10. Christel Alsos – "Still"
11. Ronnie Butler – "Married Man"
12. The Weather Girls – "It's Raining Men"

==Reception==
===Critical response===
The film received mixed reviews from critics. Based on 49 reviews collected by Rotten Tomatoes, the film has an overall approval rating from critics of 27% with an average score of 4.60/10. The website's critical consensus states, "It's bolstered by a strong performance from Janet Jackson, but ultimately, Tyler Perry's Why Did I Get Married Too? doesn't add anything new to Perry's melodramatic formula." Metacritic calculated an average score of 44/100, based on 12 reviews, indicating "mixed or average reviews". Audiences polled by CinemaScore gave the film an average grade of "A" on an A+ to F scale.

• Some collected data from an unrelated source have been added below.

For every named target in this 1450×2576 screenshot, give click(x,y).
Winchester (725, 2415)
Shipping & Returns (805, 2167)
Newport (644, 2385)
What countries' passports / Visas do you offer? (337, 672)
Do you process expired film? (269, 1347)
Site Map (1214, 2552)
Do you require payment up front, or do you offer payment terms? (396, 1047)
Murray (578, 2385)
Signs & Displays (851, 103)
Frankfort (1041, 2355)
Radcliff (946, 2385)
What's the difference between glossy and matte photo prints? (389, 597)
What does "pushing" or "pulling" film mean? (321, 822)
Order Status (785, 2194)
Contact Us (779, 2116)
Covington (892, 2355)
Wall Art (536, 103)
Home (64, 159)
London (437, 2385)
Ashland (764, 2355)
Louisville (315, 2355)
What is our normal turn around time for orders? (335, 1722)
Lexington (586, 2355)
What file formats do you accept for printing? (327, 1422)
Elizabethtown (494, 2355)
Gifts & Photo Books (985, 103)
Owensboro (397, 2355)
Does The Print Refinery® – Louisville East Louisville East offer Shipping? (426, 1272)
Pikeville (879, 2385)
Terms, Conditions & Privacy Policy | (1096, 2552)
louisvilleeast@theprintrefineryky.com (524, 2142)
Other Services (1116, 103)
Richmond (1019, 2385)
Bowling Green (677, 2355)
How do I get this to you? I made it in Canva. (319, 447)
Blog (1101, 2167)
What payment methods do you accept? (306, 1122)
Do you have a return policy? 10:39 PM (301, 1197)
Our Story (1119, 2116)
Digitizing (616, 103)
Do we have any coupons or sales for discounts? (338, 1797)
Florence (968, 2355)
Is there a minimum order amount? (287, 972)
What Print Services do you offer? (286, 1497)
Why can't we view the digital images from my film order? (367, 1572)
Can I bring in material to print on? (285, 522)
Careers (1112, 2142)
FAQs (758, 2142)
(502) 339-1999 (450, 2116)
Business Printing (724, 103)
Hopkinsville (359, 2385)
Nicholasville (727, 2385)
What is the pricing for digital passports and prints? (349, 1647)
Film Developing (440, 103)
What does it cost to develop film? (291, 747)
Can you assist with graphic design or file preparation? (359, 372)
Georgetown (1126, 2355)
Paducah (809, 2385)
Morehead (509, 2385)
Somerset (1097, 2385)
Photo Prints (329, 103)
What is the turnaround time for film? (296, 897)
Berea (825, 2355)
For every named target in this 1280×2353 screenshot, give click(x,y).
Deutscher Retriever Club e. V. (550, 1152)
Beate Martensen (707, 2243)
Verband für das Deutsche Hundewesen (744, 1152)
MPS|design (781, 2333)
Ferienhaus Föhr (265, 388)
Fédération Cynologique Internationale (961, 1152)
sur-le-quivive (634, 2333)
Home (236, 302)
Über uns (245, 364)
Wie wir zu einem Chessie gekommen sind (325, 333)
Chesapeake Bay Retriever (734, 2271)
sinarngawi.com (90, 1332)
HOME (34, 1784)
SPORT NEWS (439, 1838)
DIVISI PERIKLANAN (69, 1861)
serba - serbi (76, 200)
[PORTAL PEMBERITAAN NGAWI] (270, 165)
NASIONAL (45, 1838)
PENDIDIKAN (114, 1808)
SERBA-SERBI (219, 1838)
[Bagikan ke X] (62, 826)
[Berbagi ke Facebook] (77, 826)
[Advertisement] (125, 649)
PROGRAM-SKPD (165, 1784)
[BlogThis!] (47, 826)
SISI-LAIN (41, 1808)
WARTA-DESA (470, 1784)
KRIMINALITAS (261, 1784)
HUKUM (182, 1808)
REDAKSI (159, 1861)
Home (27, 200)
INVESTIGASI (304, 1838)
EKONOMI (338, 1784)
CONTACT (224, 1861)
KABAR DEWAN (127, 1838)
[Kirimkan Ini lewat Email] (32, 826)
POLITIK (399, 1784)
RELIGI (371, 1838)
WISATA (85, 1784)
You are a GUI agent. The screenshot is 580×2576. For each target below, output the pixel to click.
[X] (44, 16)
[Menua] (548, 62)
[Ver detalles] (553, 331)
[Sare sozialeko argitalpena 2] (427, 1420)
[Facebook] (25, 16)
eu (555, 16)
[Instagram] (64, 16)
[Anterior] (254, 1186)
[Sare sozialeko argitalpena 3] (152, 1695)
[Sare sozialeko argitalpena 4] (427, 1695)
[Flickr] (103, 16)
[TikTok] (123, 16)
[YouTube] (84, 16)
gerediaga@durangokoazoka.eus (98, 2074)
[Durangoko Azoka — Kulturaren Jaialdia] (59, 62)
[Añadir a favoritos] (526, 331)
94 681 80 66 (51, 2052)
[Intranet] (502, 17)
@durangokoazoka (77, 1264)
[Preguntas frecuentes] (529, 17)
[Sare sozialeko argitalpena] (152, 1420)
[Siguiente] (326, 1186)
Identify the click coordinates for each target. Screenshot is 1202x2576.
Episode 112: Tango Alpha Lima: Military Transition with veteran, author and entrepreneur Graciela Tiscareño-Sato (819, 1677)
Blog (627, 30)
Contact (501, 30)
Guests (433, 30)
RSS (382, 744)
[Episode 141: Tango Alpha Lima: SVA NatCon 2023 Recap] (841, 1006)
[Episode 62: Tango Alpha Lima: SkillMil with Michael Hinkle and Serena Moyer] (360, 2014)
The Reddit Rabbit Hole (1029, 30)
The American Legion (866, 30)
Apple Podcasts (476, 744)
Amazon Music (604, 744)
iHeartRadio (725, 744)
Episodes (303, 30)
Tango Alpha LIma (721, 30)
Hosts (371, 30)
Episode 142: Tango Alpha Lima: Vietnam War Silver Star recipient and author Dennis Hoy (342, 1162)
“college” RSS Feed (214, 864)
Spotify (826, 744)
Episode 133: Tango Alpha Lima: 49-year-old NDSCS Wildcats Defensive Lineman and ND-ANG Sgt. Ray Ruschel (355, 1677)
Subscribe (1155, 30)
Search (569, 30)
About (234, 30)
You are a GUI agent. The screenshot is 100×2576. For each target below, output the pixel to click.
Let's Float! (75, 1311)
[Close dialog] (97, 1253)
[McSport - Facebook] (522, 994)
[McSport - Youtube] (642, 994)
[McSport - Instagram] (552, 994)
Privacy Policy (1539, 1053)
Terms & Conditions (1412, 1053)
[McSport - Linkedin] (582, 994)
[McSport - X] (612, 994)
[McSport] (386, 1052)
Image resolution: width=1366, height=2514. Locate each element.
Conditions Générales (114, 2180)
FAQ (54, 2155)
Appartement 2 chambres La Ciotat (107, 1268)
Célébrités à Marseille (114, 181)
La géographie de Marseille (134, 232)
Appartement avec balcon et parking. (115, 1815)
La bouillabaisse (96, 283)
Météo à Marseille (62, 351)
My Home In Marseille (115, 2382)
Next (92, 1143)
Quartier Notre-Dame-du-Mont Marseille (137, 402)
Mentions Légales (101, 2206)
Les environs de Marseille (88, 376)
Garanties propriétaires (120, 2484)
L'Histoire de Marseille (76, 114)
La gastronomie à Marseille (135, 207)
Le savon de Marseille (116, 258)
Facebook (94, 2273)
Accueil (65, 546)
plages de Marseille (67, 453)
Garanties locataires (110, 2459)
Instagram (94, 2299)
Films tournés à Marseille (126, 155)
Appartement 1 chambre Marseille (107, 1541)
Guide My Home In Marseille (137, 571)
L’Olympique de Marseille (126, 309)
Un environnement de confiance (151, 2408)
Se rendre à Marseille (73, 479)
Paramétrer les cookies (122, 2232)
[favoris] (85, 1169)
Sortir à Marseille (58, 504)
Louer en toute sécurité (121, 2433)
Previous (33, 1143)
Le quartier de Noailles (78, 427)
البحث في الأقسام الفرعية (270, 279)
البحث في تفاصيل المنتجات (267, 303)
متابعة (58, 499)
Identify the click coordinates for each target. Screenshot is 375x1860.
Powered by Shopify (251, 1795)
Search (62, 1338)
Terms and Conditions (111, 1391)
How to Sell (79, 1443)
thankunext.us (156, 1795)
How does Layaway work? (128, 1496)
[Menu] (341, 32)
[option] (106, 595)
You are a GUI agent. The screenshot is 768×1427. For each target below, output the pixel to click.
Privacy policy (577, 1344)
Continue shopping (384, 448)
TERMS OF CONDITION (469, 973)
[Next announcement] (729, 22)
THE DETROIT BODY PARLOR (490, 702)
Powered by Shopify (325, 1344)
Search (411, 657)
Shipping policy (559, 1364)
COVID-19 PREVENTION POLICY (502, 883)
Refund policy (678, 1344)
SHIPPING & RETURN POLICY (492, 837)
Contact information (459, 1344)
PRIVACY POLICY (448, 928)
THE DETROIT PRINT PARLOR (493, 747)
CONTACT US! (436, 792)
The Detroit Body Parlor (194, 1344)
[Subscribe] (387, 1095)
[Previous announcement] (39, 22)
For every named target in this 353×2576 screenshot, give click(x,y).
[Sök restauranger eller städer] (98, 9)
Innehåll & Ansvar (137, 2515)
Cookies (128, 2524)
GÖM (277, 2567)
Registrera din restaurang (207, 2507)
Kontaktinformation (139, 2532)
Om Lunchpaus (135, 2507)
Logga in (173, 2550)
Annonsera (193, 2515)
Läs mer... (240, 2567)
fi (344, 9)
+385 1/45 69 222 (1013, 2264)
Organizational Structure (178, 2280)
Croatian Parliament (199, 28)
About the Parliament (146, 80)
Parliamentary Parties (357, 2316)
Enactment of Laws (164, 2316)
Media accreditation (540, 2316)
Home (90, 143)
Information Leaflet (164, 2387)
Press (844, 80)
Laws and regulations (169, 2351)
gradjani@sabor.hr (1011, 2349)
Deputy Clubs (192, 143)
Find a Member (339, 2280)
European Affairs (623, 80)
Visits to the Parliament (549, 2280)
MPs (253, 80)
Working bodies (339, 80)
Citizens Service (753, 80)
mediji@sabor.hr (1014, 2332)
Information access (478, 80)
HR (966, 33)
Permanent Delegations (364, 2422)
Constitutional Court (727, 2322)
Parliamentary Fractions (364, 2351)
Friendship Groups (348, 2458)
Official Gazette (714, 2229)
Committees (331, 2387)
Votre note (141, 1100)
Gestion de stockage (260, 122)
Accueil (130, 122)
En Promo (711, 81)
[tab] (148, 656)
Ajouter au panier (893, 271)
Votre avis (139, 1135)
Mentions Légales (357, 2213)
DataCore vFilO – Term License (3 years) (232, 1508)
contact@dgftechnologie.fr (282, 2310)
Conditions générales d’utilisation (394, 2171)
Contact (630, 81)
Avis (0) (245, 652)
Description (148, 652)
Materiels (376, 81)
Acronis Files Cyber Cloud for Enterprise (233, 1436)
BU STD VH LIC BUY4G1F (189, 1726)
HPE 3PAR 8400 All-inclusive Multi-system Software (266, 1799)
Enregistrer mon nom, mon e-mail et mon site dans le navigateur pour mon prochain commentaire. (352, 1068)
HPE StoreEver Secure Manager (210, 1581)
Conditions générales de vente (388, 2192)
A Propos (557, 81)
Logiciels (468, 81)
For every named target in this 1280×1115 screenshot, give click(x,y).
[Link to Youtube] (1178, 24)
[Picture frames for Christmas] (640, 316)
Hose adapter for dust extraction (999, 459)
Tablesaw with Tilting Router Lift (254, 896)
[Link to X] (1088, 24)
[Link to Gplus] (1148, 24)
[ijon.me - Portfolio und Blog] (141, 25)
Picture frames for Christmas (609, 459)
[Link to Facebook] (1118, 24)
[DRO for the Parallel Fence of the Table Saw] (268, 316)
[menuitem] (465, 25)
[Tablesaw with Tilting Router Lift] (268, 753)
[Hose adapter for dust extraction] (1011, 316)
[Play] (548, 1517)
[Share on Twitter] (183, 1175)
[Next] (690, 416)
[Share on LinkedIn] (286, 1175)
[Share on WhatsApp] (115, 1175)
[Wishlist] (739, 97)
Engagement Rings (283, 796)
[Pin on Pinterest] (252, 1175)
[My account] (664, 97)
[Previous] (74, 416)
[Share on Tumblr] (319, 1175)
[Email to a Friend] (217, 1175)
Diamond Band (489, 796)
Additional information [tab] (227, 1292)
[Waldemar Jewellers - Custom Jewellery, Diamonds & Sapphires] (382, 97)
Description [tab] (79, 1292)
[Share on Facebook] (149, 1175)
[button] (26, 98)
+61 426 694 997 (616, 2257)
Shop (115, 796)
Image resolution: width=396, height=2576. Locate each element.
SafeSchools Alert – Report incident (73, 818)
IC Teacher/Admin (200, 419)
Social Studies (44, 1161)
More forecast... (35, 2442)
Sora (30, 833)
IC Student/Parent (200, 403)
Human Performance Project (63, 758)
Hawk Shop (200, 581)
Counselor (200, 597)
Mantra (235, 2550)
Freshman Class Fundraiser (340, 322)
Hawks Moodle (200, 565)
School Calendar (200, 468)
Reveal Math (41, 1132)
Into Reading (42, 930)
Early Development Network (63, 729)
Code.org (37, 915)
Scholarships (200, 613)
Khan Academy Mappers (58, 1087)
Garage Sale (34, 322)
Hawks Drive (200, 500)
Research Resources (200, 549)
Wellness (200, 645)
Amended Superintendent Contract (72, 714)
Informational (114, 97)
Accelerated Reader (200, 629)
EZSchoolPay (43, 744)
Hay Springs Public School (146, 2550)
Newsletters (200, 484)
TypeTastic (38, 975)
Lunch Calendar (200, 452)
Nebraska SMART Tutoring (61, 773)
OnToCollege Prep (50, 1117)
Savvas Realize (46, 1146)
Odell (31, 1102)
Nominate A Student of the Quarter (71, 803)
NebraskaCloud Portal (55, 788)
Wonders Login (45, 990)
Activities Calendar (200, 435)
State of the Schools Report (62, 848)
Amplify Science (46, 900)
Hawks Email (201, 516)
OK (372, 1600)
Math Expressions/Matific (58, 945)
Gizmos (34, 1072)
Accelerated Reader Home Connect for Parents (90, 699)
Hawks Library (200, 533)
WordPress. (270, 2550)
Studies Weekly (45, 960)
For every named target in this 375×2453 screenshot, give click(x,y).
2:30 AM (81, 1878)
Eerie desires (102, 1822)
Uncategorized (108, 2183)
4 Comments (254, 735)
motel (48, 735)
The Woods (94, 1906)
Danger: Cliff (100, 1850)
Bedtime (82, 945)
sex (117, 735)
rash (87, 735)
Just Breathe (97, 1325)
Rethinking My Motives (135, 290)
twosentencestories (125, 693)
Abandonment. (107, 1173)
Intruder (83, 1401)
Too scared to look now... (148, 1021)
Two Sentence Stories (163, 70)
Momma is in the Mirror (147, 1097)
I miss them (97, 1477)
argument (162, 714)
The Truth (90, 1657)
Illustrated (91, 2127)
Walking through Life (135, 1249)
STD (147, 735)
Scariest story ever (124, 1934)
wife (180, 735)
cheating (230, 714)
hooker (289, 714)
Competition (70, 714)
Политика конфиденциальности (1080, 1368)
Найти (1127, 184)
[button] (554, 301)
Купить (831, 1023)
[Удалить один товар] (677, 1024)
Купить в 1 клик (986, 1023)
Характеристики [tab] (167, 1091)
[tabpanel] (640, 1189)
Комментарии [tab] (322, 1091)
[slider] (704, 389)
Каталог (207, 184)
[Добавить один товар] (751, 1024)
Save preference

Wesley Morris of The Boston Globe gave the film 2½ out of 4 stars, claiming: "If Perry's cinematic vision remains less than 20/20, his sagacity gets stronger by the movie." Lisa Schwarzbaum of Entertainment Weekly graded the film a D, writing in her review: "It's a contradiction in terms to think of the phenomenally successful, prolific entertainment showman Tyler Perry as lazy, but there's no other description for this particular product: Terribly shot and crudely assembled." Scott Wilson concurred, stating: "Why Did I Get Married Too? lacks the underlying goodwill of some of his better work and plays like a gift wrapped present to his detractors." Wilson graded the movie 1.5/5 stars.

===Box office===
Why Did I Get Married Too? grossed a total of $30.2 million in its opening weekend placing second behind Clash of the Titans. Its opening weekend gross makes it the third highest opening for films created by Tyler Perry. As of June 6, 2010 the movie has grossed over $60 million domestically.

===Awards/nominations===
NAACP Image Awards
- 2011: Nomination - Outstanding Motion Picture
- 2011: Nomination - Outstanding Actress in a Motion Picture - Janet Jackson
- 2011: Nomination - Outstanding Supporting Actress in a Motion Picture - Jill Scott
- 2011: Nomination - NAACP Image Award for Outstanding Writing in a Motion Picture - Tyler Perry

==Sequel==
In June 2021, Perry entertained the idea of revisiting the franchise with a film called Why Did I Get Married Again?; the sequel was confirmed in a slate announcement made by Netflix in January 2026.